Joyce Azar
« À Anvers, les clés du pouvoir semblent se trouver dans les mains des partis extrêmes »
D’ici quelques mois, l’hôtel de ville d’Anvers disparaîtra. Le temps d’une profonde rénovation, le joyau architectural sera recouvert de bâches imposantes. Ses occupants, eux, devront quitter les lieux pour une durée de trois ans. A se demander donc si le bourgmestre, Bart De Wever, y remettra les pieds un jour. En octobre 2018, les électeurs de la métropole décideront de son sort.
En attendant, les partis flamands commencent déjà à déserter la rue de la Loi pour rejoindre la (grand-) place du village. Leur mission : renverser le géant de la N-VA. Tous le savent : une chute du plus grand parti de Belgique dans la ville la plus peuplée de Flandre aurait indéniablement des répercussions sur les scrutins régional et fédéral de 2019.

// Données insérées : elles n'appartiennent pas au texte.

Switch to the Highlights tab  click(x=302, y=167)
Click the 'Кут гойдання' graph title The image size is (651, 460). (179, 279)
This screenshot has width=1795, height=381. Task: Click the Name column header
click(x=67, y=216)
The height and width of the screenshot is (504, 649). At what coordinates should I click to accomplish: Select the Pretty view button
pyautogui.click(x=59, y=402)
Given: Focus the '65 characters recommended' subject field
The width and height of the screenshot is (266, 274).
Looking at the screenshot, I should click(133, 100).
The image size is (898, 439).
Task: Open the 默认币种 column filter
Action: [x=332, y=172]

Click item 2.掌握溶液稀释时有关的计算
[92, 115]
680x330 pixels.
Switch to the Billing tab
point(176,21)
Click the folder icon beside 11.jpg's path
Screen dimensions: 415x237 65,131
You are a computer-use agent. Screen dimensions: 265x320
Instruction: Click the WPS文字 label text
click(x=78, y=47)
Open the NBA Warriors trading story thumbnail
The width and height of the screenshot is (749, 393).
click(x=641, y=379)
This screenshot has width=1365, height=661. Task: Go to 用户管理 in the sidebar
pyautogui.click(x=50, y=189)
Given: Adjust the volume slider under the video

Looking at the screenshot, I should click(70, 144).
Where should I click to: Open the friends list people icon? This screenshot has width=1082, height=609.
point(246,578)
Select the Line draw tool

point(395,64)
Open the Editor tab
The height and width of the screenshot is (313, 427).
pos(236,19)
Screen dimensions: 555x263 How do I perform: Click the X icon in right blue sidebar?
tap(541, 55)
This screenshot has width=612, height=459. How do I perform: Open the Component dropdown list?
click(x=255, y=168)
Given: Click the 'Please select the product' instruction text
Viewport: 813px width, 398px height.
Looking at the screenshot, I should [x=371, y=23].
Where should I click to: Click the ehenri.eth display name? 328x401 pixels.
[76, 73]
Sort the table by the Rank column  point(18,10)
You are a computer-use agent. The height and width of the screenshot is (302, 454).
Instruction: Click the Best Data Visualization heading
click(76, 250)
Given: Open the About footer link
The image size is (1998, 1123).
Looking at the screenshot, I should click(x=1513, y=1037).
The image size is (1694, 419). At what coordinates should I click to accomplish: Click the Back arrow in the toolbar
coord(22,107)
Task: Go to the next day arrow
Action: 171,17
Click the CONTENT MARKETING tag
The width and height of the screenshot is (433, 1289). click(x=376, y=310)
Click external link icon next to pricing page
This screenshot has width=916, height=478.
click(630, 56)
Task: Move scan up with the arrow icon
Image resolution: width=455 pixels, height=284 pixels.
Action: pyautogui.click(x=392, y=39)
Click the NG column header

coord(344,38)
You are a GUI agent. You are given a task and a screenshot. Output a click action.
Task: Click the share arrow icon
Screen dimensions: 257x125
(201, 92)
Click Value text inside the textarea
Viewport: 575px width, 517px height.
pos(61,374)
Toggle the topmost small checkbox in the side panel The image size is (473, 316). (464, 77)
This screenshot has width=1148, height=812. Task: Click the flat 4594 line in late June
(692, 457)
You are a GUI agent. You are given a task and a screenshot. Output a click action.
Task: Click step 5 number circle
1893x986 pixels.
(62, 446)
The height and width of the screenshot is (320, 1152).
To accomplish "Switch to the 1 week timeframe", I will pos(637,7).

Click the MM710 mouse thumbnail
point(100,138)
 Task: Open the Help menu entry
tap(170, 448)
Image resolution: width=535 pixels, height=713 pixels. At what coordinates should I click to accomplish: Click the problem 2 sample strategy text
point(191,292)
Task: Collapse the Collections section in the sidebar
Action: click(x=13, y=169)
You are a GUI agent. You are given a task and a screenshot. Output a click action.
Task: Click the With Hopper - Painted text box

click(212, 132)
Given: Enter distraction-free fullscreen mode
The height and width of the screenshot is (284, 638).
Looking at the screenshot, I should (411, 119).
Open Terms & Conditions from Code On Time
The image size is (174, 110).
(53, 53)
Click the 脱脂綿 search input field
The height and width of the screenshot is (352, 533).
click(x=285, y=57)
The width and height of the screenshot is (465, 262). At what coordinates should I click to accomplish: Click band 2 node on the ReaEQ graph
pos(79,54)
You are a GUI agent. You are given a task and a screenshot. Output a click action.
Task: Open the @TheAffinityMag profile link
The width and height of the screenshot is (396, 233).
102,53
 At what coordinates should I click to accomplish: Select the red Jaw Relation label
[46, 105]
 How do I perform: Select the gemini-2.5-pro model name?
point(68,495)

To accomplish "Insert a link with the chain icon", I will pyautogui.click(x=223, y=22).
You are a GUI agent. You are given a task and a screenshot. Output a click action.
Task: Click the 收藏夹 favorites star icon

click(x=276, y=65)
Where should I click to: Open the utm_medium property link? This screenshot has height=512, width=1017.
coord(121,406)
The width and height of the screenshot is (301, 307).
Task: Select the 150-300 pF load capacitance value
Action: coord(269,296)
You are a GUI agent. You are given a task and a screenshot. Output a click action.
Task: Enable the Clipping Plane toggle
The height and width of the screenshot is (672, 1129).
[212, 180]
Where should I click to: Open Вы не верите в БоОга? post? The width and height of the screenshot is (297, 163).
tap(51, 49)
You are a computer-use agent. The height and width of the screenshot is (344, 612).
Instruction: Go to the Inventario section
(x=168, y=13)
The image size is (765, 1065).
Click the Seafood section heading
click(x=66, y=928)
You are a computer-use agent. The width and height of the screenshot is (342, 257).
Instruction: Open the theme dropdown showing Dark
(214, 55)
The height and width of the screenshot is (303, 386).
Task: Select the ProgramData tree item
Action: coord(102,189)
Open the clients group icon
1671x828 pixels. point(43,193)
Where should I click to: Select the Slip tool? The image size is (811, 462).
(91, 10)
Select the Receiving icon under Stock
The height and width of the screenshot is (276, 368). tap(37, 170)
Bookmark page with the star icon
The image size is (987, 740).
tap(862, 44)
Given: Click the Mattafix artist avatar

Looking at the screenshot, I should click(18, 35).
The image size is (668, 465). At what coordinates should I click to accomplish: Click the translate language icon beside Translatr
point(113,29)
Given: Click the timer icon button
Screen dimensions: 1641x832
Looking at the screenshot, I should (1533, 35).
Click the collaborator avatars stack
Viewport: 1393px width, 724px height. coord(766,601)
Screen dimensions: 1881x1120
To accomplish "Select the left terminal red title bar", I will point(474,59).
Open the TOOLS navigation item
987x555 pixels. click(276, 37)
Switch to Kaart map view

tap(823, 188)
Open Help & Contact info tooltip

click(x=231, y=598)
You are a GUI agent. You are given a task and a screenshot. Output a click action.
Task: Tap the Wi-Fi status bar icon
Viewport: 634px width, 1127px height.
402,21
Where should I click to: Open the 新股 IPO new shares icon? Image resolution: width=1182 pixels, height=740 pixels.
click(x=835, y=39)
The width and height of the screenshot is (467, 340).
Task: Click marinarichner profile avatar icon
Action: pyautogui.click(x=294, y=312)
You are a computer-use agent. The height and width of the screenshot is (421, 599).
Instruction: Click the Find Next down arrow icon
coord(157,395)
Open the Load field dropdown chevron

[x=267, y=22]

Depuis plusieurs semaines, les médias flamands évoquent des discussions stratégiques entre le SP.A et Groen. Pour contrer Bart De Wever, les partis socialiste et écologiste envisageraient de rassembler leurs forces, en envoyant un quatuor » de rêve » composé de deux femmes et deux hommes. La manoeuvre pourrait se révéler fructueuse : d’après les derniers sondages, la majorité N-VA – CD&V – OpenVLD serait menacée, alors que Groen doublerait quasiment son score. Une liste commune pourrait toutefois ne pas suffire. Dans cette perspective, un ralliement du PTB anversois constituerait une recette miracle, d’autant que le parti compte officiellement » profiter de l’effet Raoul Hedebouw « . Après avoir furtivement considéré la chose, le SP.A, comme les verts, ont toutefois préféré ne pas céder à la tentation. » Trop communistes « , nous dira- t-on. En vérité, une alliance avec la gauche radicale risquerait surtout d’engendrer une perte d’électeurs. Pour autant, le rejet d’une union préélectorale ne garantit pas l’absence d’une coalition, une fois les résultats connus.
Sur la rive droite, CD&V et Open VLD piétinent. A l’heure actuelle, la seule bonne nouvelle pour le ministre de l’Emploi Kris Peeters est d’avoir trouvé un domicile à Anvers. Pour le reste, rien ne laisse présager que l’homme fort des chrétiens-démocrates parviendra ne fût-ce qu’à faire osciller Bart De Wever. Les libéraux, eux, viennent péniblement de désigner leur tête de liste. Quasi inconnu du grand public, le secrétaire d’Etat Philippe De Backer semble peu capable de faire mieux qu’Annemie Turtelboom en 2012. Le Vlaams Belang, pour sa part, est déjà officiellement en campagne dans ce qui demeure son bastion. » Allah est grand, et De Wever est son prophète « , a martelé l’infréquentable Filip De Winter, réagissant sans doute aux promesses du maïeur d’Anvers de » ne jamais gouverner avec des extrémistes « . Jamais ? Si Bart De Wever venait à perdre sa majorité, il semble peu probable que la gauche accepterait de s’unir avec les nationalistes flamands, l’engagement pouvant lui coûter cher aux élections de 2019. Par ailleurs, le secrétaire d’Etat N-VA Theo Francken n’a-t-il pas fait miroiter une rupture du cordon sanitaire en cas de nécessité ? Accepter de gouverner avec l’extrême droite, dans certaines communes seulement, pourrait permettre au Vlaams Belang de revendiquer de monter au pouvoir dans un plus grand nombre de communes. Dont Anvers.
A Anvers, les clés du pouvoir semblent se trouver dans les mains des partis extrêmes. Si la gauche traditionnelle finit par s’allier au PTB, Bart De Wever pourrait y voir l’occasion de justifier un pacte avec l’extrême droite. Les électeurs, eux, ont encore un an et demi pour savoir si les acteurs politiques tiendront leurs belles paroles. De récents événements leur ont appris que rien n’est impossible.